Durmió
en bragas y al amanecer la piel de sus lunas parecía aterciopelada
con la brisa fresca. Por la ventana entraba una luz clara. El pueblo
quedaba semioculto por
la niebla. Roberta, la del único pelo, la de una sola cara, la de la
misma lengua callada, yacía en su cama. Permanecía en silencio
oyendo a las golondrinas chillar. Triste, como una noche sin
estrellas o como la soledad.
Roberta
se puso el brazo sobre los pechos y se incorporó. Se miró los pies,
largos, de dedos pequeños y con las uñas pintadas de azul oscuro.
Después observó sus tobillos. Se masajeó el hueso, redondo. Tenía
las piernas entumecidas.
Notaba
cómo las puntas del pelo le acariciaban la espalda, entre los
omoplatos. Con la mano que tenía libre, se echó la melena hacia
delante por el lado derecho. Cogió varias puntas y se las puso
delante de los ojos. En la muñeca de la mano con la que se acariciaba el
cabello
llevaba un coletero. La goma era negra e iba trenzada. Un gran
aplique plateado la cerraba. Soltó el brazo con el que se tapaba el
busto y peinándose con los dedos, se recogió el pelo en una cola de
caballo.
Por
fin, se levantó de la cama. Fue al armario y sacó un fino vestido
de gasa verde mar. Se lo metió por la cabeza y pasó las palmas por
los bajos para quitar las arrugas del tejido.
En
la cocina, llenó una tacita con agua caliente de la cafetera y puso
en ella un sobre de té de moras.
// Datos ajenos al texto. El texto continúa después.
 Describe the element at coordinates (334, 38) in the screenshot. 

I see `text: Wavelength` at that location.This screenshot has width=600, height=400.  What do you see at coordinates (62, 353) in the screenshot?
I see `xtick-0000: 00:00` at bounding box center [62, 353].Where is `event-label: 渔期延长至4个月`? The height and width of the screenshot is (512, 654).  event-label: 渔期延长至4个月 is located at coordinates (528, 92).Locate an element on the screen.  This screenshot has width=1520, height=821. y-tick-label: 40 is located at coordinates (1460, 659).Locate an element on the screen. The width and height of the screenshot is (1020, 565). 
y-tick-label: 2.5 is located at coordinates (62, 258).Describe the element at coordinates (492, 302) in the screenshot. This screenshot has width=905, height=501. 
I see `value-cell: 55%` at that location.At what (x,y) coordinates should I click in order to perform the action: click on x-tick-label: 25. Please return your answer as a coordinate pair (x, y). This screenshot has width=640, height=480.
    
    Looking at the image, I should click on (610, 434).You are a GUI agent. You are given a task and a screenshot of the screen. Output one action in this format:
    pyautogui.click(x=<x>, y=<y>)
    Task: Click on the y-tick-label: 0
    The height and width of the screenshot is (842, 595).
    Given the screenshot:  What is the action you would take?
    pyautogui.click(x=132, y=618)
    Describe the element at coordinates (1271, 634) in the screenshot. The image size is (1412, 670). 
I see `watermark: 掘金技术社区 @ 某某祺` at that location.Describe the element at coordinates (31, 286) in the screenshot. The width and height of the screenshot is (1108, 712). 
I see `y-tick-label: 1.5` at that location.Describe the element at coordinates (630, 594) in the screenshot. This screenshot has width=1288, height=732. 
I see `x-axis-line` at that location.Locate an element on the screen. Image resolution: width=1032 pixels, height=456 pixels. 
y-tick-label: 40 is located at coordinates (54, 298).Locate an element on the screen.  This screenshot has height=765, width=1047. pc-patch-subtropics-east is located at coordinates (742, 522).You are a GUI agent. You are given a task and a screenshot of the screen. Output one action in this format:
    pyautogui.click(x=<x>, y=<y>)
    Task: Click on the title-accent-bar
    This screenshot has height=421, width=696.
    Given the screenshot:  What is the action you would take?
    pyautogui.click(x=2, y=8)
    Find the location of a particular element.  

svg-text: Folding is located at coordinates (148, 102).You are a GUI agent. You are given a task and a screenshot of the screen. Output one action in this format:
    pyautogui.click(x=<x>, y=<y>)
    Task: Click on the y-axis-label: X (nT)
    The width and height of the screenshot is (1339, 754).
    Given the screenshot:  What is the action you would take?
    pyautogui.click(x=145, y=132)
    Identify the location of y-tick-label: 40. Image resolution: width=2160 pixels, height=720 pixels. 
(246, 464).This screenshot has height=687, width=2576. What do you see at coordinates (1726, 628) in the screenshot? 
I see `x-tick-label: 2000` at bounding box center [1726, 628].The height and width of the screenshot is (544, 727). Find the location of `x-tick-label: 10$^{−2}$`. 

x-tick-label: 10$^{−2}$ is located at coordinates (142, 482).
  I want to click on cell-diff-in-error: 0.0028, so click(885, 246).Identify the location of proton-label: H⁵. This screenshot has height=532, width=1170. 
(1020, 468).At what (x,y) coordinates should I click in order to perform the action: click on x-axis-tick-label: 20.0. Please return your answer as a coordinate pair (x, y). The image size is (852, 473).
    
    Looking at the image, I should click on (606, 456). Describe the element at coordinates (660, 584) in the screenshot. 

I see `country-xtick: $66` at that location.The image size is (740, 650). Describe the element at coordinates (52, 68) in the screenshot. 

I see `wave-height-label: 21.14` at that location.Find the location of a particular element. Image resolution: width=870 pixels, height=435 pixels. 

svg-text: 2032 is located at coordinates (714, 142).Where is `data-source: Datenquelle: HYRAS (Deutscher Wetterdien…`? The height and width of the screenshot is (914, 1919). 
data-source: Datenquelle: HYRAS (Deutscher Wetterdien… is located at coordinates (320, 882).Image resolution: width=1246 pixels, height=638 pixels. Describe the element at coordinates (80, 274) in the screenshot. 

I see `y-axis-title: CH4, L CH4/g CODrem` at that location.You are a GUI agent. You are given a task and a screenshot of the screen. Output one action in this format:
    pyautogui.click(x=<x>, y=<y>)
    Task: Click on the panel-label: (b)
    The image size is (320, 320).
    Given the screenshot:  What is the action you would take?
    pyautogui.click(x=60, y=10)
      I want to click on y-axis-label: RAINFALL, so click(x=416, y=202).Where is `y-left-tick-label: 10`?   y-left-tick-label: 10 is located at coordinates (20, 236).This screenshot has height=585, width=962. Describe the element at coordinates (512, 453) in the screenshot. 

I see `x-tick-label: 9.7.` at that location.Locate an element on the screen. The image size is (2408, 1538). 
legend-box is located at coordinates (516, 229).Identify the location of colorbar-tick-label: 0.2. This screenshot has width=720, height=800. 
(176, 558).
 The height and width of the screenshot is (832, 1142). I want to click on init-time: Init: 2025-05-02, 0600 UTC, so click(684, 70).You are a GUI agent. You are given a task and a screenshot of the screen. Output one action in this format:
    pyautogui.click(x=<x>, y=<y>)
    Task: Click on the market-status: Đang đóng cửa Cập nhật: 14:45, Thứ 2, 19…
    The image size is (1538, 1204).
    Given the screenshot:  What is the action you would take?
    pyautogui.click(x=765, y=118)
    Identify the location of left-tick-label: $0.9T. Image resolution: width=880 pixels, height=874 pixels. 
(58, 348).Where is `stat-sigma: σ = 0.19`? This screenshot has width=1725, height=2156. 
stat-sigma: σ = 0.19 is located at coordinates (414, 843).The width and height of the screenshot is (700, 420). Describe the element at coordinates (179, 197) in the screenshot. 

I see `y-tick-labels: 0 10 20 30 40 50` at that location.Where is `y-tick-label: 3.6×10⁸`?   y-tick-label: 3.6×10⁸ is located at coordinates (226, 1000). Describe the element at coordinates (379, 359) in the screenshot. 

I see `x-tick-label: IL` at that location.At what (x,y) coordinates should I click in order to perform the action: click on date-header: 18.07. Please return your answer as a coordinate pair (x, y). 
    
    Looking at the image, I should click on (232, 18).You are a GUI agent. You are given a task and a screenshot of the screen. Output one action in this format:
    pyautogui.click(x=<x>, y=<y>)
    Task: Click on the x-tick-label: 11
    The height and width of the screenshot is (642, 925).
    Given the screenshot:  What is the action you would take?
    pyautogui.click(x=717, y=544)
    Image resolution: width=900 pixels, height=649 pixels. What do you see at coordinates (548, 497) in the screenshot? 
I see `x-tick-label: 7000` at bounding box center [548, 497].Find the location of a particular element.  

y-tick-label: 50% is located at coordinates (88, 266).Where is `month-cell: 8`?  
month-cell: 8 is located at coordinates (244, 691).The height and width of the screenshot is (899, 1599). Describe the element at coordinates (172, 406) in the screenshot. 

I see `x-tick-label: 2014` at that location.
Cogió el platito a juego y llevó
el té en la palma de la mano izquierda, dándole
sorbitos levantando la taza con el índice metido en el asa.
Al
cruzar el pasillo, oyó un piar un poco alto que provenía de su
habitación. Se asomó desde el umbral de la puerta y encontró a
una pequeña golondrina posada en el alféizar. La cría de
golondrina tenía un plumaje de un azul muy intenso, decorado por la
papada carmesí y la barriga blanca. Pió de nuevo y dio saltitos por
el alféizar, metiéndose en la habitación.
Roberta
se apresuró hacia la ventana, para que el pájaro no entrase. La
golondrina se asustó y en vez de salir volando hacia la calle, entró
pasando por encima de la cabeza de la muchacha. Ella se sobresaltó y
se llevó las manos a la cabeza dejando caer al suelo el té. El
platillo se desportilló y la taza rodó por la alfombra, vertiendo el
líquido aromático y violáceo. El pájaro voló por la habitación
enloquecido, dejando caer plumas por todo el cuarto, hasta que chocó
con la lámpara y cayó a un lado de la cama.
Roberta,
con el corazón a mil, esperó unos segundos mientras se recuperaba
del asombro y, a gatas, rodeó la cama hasta donde el pajarillo yacía
boca arriba y con las alas abiertas. Aún estaba vivo y su pecho
subía y bajaba con velocidad. Lo cogió por las patitas y lo llevó
hasta la ventana.
No
sabía qué hacer con él. Lo más probable era que se moriría, mas
no podía dejarlo caer porque acabaría siendo comida para los gatos.
Tampoco le parecía bien tirarlo a la basura. ¡Qué degradante!
Volvió
la mirada a donde se había caído la taza. La recogió. Todavía
quedaba un poco de té y los posos. Estaba frío. Observó con
pena al pájaro por última vez y le echó encima el líquido de
moras. El gorrión se quejó un poco al notar que lo mojaban. Roberta
esperó dos minutos. El pajarillo, poco a poco, fue recuperándose.
Cuando estuvo más espabilado, echó a volar y se marchó.